Supreme Court, Kings County, New York.
Jun 13, 2012
35 Misc. 3d 1242 (N.Y. Sup. Ct. 2012)

Summary

In Fox v. Chelsea, 171 Mass. 297, the motion for a new trial was on the ground that the verdicts for the plaintiffs were against law and evidence, and the weight of evidence.

Summary of this case from Garrity v. Higgins

Opinion

No. 12182.

2012-06-13

Diana FOX, Plaintiff, v. 111 CHELSEA COMMERCE LP., 111 Chelsea LLC, Collins Building Services Inc., Jamestown Management Corporation and Taconic Management Company, LLC, Defendants.

Mallilo & Grossman, Brooklyn, attorney for Plaintiff. Perez & Varvaro, Uniondale, attorney for Defendant.


Mallilo & Grossman, Brooklyn, attorney for Plaintiff. Perez & Varvaro, Uniondale, attorney for Defendant.
DAVID I. SCHMIDT, J.

Defendants 111 Chelsea Commerce, LP (111 Chelsea), Jamestown Management Corporation (Jamestown) and Taconic Management, LLC (Taconic, and collectively, the moving defendants), move for an order directing the entry of summary judgment to dismiss the complaint and all cross claims. In the alternative, moving defendants seek an order granting conditional summary judgment on contractual and/or common law indemnity grounds over and against defendant Collins Building Services, Inc. (Collins).

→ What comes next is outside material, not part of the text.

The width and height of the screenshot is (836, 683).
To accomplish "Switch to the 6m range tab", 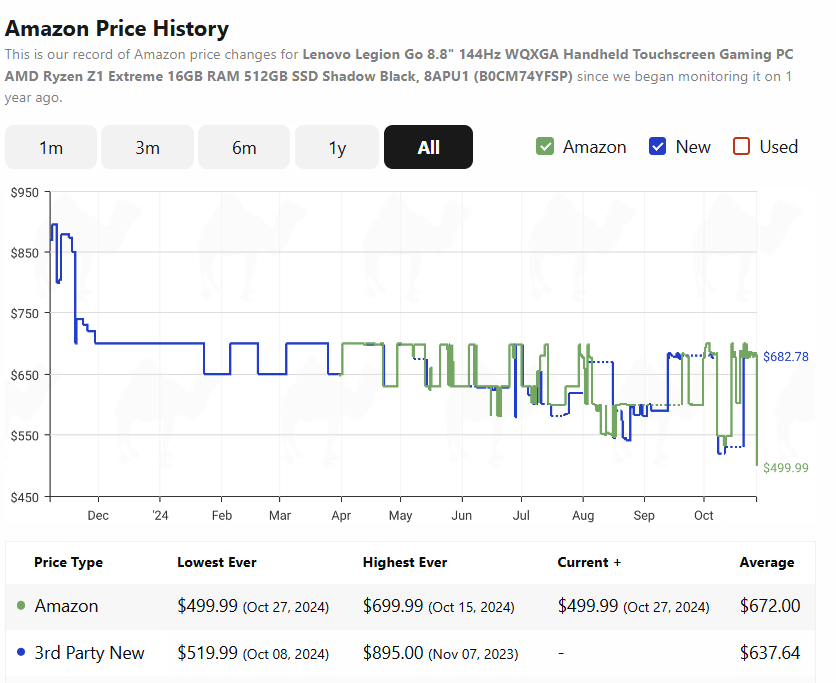I will tap(244, 147).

Separately, defendant Collins cross-moves for summary judgment to dismiss the complaint and all cross claims.

On the date of the accident, 111 Chelsea owned the building; Jamestown was an investment partner in ownership of the building; Taconic served as the managing agent; and Collins was an outside vendor under contract with the building to clean and perform basic maintenance work to the common areas of the building.

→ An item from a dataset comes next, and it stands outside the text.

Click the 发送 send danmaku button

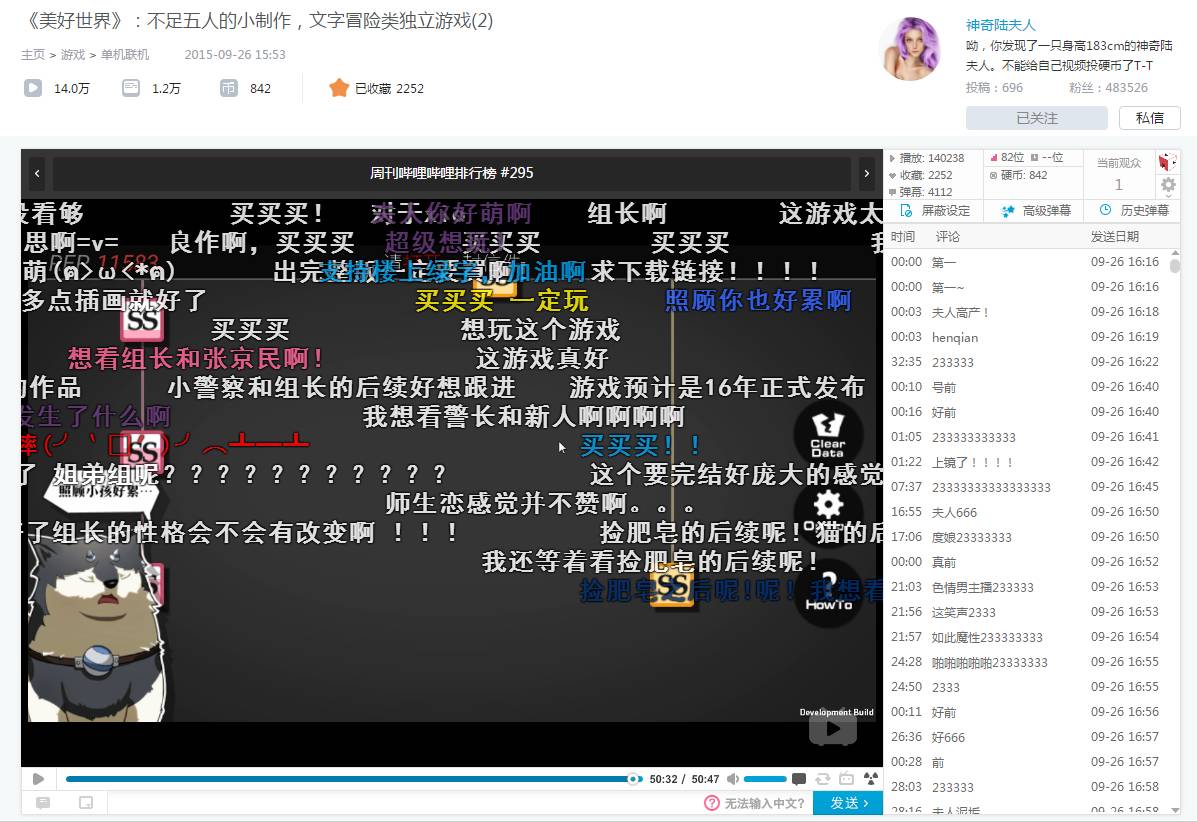tap(846, 802)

This action arises out of an accident that occurred when plaintiff slipped as she stepped into a revolving door to enter the building located at 111 8th Avenue/76 9th Avenue in Manhattan.

According to plaintiff, her slip and resulting injuries were caused by water that had accumulated on the floor of the revolving door. Plaintiff alleges that defendants were negligent in either creating or permitting the unsafe condition to develop and remain. For the following reasons, both the motion and cross motion to dismiss the complaint, are granted. I. Background A. Relevant Testimony

The subject building occupies a full city block and can be entered from both 8th Avenue and 9th Avenue.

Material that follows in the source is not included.